Audio loading uses soundfile (bundles libsndfile for all platforms) — no system packages needed.
CPU (all platforms):
uv sync --extra devGPU (Linux/Windows with NVIDIA):
uv sync --extra dev --extra-index-url https://download.pytorch.org/whl/cu128from sqa_eval import Experiment
# --- Pit two denoisers against each other ---
#
# Directory layout expected:
# recordings/
# ├── dnn_v1/
# │ ├── sample01.wav
# │ └── sample02.wav
# └── dnn_v2/
# ├── sample01.wav
# └── sample02.wav
# clean_refs/
# ├── REF_sample01.wav (see Reference Convention below)
# └── REF_sample02.wav
#
exp = Experiment(
name="denoiser-shootout",
base_dir="./recordings", # parent dir containing one subdir per system
systems=["dnn_v1", "dnn_v2"], # system subdirectory names
ref_dir="./clean_refs", # clean references (REF_ prefix matched by stem)

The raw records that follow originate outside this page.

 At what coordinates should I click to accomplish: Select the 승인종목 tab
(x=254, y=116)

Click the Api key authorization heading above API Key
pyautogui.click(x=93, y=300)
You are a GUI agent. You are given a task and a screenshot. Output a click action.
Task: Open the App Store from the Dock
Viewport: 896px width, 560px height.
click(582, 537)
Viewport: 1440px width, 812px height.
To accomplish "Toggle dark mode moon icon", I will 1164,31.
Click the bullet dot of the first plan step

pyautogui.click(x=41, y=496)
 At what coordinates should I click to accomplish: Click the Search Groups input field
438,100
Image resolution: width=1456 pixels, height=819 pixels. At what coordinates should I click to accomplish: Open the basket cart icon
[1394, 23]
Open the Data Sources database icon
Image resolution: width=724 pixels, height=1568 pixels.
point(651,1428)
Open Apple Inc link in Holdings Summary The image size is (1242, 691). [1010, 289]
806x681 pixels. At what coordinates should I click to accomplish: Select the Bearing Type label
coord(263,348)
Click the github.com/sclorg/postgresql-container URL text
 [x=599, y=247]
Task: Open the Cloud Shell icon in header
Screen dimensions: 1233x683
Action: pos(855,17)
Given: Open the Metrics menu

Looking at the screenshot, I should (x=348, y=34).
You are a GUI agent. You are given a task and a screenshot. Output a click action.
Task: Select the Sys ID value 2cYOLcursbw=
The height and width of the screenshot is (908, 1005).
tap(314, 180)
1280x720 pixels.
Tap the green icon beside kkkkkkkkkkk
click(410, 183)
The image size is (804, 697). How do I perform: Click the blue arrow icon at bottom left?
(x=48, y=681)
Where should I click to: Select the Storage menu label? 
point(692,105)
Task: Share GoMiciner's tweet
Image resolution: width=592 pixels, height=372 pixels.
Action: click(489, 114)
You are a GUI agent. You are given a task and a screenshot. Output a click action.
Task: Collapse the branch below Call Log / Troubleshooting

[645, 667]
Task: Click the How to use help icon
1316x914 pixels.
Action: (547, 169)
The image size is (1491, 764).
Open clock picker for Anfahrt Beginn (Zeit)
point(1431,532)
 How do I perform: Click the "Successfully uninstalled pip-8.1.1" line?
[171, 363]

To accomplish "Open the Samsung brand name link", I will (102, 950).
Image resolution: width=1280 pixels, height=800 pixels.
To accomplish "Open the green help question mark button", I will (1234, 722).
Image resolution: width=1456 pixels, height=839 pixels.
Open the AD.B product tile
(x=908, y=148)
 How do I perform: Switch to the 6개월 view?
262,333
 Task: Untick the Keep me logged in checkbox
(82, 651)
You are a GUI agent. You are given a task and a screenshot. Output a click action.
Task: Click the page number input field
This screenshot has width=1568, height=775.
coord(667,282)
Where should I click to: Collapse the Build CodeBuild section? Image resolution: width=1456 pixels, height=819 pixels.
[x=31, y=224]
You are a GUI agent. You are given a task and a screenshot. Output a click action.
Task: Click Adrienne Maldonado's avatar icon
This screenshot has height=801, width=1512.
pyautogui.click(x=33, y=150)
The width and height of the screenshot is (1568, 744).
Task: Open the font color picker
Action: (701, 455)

model="22metric", # "5metric" | "22metric" | "both"
)
exp.run() # scores every file across all systems
exp.report() # CSV, JSON, and plots land in results/Every result gives you two aggregated scores:
common_score— weighted average of only the 5 no-reference MOS metrics (mos,dnsmos_ovrl,scoreq,utmos,nisqa_mos)extended_score— weighted average of all metrics the model produced
With "5metric" the two scores are identical (only those 5 metrics exist). With "22metric" they diverge because extended_score also includes SDR, PESQ, MCD, LSD, speaker similarity, etc.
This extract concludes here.